“MOTHER, HE MURDERED HIM.” Page 240.
“My dear, don’t bother your head about these matters. They all do it. We women, I thank the Gods, are outside of politics. But—well—well, you must not say such things, not even think them. It is all for the best in the best of worlds. I never had the smallest wish to see behind the scenes. Always eat your meat cooked and spiced, and don’t ask to see it as it comes from the shambles. If you are quite positive, then I won’t throw away the kid on Febronia. It is of no use wasting money on a goddess who really has not helped.”

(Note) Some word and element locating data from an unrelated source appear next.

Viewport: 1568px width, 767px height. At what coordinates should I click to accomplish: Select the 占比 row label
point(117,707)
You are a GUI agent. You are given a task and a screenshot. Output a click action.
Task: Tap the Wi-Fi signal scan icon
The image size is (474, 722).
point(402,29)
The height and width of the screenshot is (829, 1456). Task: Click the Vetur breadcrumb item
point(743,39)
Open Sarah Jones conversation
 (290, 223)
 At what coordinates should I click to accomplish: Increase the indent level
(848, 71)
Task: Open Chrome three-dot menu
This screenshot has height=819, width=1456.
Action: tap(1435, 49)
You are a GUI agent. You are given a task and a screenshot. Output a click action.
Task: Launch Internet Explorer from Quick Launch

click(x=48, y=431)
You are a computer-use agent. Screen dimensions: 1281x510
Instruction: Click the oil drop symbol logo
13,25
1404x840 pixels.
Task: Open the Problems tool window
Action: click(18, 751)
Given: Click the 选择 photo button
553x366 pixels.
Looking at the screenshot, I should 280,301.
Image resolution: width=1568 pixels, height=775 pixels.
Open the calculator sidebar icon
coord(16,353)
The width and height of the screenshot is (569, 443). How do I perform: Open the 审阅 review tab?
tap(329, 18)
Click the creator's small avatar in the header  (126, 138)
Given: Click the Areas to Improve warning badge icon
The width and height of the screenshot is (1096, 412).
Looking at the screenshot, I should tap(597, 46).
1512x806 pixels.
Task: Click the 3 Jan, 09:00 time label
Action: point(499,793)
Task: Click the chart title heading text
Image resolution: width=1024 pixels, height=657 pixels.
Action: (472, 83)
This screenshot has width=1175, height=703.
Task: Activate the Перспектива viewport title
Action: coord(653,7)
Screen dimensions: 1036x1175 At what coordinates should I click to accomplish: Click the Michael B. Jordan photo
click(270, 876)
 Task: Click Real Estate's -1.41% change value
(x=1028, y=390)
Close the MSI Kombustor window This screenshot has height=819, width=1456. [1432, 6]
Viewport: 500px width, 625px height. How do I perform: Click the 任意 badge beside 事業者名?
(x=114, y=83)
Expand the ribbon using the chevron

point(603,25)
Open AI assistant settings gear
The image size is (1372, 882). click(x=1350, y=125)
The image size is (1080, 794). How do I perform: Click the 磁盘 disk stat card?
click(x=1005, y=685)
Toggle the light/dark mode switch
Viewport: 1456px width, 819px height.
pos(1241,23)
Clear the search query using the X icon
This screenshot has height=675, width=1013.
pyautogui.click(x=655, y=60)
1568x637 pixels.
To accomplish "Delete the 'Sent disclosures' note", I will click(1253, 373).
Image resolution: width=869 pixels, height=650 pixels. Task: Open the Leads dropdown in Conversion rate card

“Mother,” said Domitia, her whole frame quivering with excitement; “I am sure of it. Did not the Augustus give his daughter Julia to Flavius Sabinus? I know that Domitian was alarmed at that. I saw it in his looks, I heard it in his voice; his movements of hand and foot proclaimed it. He feared a rival. He feared what the will of Titus might be—whom he might name as his successor. Mark me, my mother; the first to fall will be Flavius Sabinus.”
“Hist! the word is of bad omen.”
“It was of bad omen to Sabinus and to Titus alike when Julia was given to her cousin.”
“Well, my dear,” said Longa Duilia, “I do not see that we need concern ourselves about politics. You see,—every night, stars drop out of the heavens; the firmament is overcrowded, and those stars that are firmest planted elbow out the weakest. It is their way in heaven, and what other can you expect on earth? Of course, it were much to be desired—and all that sort of thing; but we did not make the world, neither do we rule it. All eggs in a nest do not hatch out, some addle.”
“Mother, I will not go back to him.”
“Folly! you cannot do other.”
“I will not. My condition was bad enough before, it will be worse now.”
“Domitia, set your mind at rest. I have no doubt that there have been little unpleasantnesses. Man and wife do not always agree. Your poor father would not be ruled by me. If he had—ah me!—Things would have been very different in Rome. But he suffered for his obstinacy. You must be content to take things as you find them. Most certainly it would be better in every way if peacocks had eyes on both sides of their tails, but as they have not, only very silly peacocks turn about and expose the eyeless side. Make the best of matrimony. It is not many marriages are like young walnuts, that you can peel off the bitter and eat only the sweet. In most, the skin adheres so tightly that you have to take the sweet with the gall, and be content that there is any sweet at all.”